CHICAGO — McDonald’s acknowledged Wednesday that rivals have been better at responding to customers’ changing tastes and laid out the first steps it hopes will turnaround its sales slump in the United States, including taking eight items off the menu.

Chief executive Don Thompson and Mike Andres, the president of McDonald’s USA, met with analysts and investors in Oak Brook, Ill., two days after the world’s largest restaurant company posted its worst monthly U.S. sales in more than 13 years.

Andres, who returned to McDonald’s in October, said McDonald’s plans to take eight items off of the U.S. menu, which is being updated next month. It also plans to cut the number of extra value meals to 11, from 16. The executives did not lay out all of the items that will be eliminated, but suggested they could be things such as one version of a McWrap. The McWrap has been flagged as an item that often takes too long to prepare.

“The pace of change outside of McDonald’s has become faster than perhaps the pace of change internally,” Andres said during a short presentation on Wednesday morning.

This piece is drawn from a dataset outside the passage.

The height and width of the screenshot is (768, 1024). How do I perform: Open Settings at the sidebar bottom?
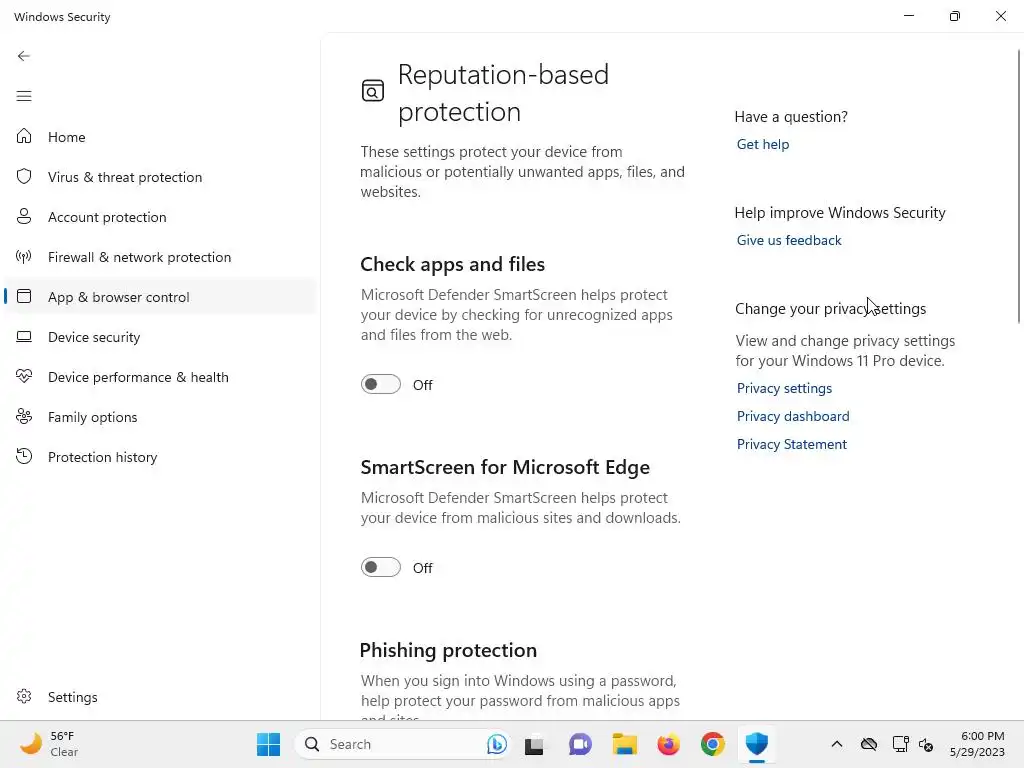pyautogui.click(x=72, y=697)
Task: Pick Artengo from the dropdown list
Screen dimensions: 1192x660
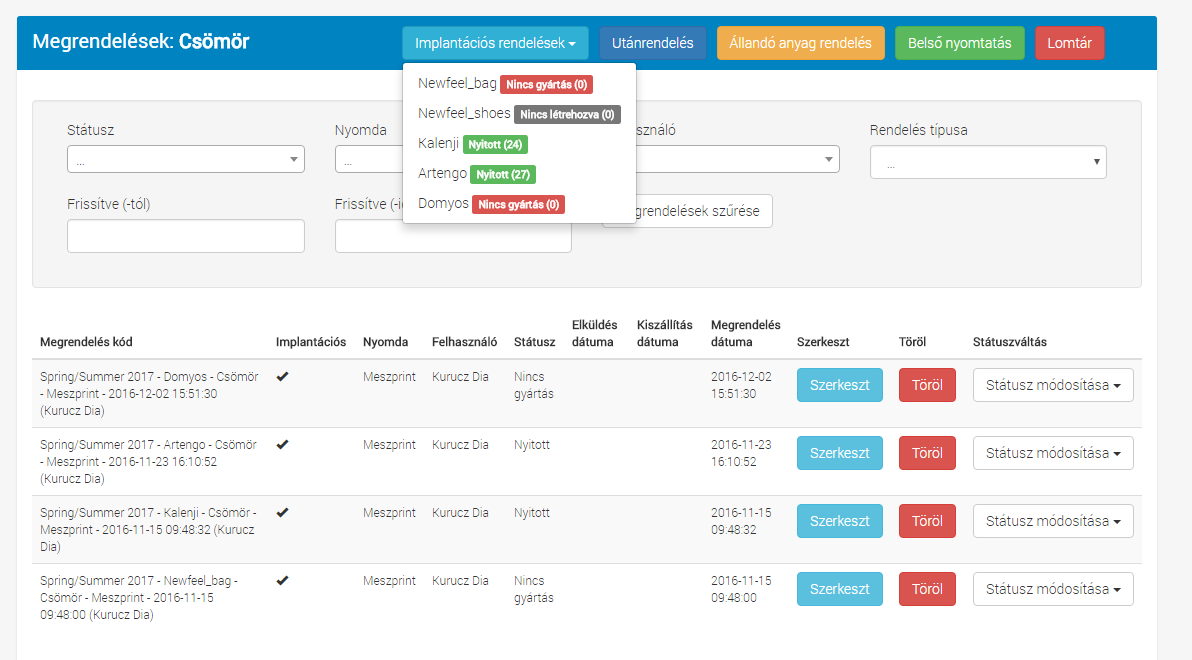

Andres said that adding more than 100 items to the menu over the past decade helped increase sales, touting that the items added $770,000 to sales at an average restaurant. However, the more complex menu also made it difficult for restaurants to execute “and maybe difficult to order,” he said.

While eliminating some weaker-performing items, Andres pledged that McDonald’s would also offer food that is “more culinary inspired” and sell items with shorter ingredient lists and fresher ingredients.

“We are not going to re-energize this business by taking incremental steps,” Andres said.

McDonald’s worldwide same-restaurant sales declined 2.2 percent in November, the company reported Monday. The drop was its sixth consecutive monthly decline.

The biggest drop came in the United States, where same-restaurant sales fell 4.6 percent, the steepest U.S. drop since June 2001. McDonald’s U.S. same-store sales have not increased since October 2013.